Integrating exponential functions

[karush]

$\int x (5^{-x^2})dx= -\frac{1}{2} \int 5^{-x^{2}}(-2x)dx$

how is $\frac{1}{2}$ in front of the $\int$ derived

 

[JJacquelin]

dx is missing !
5^-x²=exp(-x²ln(5))
x²=t
x dx = dt/2

 

[karush]

sorry i hit the save instead of preview thot I cud fix it before reply

 

[MarkFL]

I've done that before, and it is annoying! (Headbang)

 

[CaptainBlack]

$\int x (5^{-x^2})dx= -\frac{1}{2} \int 5^{-x^{2}}(-2x)dx$

how is $\frac{1}{2}$ in front of the $\int$ derived

\[\int x (5^{-x^2})dx= \int x e^{-x^2\ln(5)}dx\]

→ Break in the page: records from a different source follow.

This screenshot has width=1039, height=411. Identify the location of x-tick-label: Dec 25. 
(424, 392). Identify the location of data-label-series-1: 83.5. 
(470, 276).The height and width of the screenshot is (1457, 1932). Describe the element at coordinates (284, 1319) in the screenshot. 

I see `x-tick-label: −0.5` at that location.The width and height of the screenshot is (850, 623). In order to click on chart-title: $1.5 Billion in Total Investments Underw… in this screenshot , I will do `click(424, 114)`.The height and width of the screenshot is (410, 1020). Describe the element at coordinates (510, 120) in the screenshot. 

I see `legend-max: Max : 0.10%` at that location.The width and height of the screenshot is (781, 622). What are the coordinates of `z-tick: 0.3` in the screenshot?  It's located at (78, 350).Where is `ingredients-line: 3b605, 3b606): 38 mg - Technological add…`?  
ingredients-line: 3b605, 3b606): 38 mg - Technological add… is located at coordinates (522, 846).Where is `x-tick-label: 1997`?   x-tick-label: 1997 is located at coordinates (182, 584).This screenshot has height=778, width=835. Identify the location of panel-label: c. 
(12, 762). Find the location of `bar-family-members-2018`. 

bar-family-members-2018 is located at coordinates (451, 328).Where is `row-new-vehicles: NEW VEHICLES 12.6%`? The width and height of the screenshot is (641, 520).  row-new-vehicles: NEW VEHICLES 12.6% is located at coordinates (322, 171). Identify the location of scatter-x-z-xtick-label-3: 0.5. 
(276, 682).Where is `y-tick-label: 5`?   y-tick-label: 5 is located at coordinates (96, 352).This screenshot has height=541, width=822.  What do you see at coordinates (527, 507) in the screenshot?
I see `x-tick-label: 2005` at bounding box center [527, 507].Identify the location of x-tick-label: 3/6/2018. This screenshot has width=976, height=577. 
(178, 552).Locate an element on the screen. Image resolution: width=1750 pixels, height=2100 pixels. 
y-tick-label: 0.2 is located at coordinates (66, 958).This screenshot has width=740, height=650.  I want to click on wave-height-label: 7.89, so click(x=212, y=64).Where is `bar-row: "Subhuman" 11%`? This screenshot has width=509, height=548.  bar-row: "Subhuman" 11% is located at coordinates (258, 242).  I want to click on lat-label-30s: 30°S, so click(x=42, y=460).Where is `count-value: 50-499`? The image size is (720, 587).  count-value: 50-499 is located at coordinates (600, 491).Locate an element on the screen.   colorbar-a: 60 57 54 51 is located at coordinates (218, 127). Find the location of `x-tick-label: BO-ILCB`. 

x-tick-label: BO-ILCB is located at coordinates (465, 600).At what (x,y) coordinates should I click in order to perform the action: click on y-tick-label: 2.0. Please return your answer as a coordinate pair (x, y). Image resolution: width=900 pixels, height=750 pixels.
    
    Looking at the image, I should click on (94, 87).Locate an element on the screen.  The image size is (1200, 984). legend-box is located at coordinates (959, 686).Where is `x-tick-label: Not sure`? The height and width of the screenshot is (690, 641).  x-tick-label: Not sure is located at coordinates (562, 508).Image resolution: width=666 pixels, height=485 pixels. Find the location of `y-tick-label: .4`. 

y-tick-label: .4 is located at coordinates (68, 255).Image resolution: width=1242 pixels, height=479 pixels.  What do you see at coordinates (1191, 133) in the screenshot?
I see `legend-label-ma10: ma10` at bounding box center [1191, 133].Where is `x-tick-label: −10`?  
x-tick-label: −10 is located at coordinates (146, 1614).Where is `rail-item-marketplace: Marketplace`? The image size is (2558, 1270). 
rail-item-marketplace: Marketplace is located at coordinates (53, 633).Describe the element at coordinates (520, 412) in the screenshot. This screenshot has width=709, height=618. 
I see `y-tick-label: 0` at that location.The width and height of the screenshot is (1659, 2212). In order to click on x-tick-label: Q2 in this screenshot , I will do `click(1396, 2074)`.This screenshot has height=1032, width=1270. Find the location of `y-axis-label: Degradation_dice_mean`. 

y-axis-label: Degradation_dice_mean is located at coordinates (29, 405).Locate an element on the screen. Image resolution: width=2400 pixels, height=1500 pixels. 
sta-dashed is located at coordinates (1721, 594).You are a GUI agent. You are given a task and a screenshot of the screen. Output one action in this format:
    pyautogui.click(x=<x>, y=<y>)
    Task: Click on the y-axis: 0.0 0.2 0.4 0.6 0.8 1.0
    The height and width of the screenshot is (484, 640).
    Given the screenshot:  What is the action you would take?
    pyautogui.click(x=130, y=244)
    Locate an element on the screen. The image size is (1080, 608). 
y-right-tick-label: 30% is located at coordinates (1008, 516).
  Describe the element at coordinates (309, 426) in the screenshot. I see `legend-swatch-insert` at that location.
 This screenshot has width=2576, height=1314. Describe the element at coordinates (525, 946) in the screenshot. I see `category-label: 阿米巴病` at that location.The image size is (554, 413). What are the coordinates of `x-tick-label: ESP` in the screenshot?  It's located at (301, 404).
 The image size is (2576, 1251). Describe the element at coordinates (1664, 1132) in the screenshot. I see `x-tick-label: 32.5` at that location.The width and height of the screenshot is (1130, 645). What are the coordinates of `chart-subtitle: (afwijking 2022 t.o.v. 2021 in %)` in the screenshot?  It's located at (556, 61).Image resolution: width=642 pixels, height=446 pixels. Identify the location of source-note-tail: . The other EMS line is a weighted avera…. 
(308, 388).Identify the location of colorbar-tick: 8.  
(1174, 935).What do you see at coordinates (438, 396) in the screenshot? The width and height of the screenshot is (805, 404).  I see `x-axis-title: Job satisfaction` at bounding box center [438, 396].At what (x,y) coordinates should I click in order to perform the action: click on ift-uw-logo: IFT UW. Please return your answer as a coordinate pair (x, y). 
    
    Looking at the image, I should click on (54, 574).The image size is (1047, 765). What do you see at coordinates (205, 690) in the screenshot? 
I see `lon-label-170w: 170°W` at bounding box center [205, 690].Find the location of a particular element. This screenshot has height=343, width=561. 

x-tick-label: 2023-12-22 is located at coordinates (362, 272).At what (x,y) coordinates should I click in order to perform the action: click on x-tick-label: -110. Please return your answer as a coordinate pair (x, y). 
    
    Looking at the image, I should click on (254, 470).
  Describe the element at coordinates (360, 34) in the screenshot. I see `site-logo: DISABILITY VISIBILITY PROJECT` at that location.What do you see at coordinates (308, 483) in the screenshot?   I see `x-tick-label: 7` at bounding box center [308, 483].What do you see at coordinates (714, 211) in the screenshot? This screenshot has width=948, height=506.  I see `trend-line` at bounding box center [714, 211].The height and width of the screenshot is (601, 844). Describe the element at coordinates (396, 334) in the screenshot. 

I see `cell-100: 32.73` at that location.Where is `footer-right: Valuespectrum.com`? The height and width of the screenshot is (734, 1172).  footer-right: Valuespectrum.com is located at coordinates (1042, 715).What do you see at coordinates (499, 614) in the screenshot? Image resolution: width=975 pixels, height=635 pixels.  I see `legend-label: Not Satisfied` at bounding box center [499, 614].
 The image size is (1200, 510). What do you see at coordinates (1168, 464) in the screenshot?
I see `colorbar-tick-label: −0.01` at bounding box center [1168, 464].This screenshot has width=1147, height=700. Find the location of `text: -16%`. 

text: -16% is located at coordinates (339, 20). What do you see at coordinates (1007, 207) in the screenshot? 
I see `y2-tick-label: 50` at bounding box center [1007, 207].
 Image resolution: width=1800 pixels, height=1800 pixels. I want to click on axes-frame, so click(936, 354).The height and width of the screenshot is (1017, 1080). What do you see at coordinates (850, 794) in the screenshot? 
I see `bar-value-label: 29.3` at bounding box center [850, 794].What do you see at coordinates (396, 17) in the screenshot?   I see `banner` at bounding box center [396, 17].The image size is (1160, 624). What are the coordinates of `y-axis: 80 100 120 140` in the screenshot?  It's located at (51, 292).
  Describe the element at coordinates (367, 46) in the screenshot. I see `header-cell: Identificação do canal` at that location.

Now: \[\frac{d}{dx} e^{-x^2\ln(5)}=-2x\ln(5) e^{-x^2\ln(5)}\] so:

\[\begin{aligned}\int x (5^{-x^2})dx &=-\frac{1}{2\ln(5)}\int \frac{d}{dx} e^{-x^2\ln(5)} dx\\
&=-\frac{e^{-x^2\ln(5)}}{2\ln(5)}+ C \\ &=-\;\frac{5^{-x^2}}{2\ln(5)}+C \end{aligned} \]

CB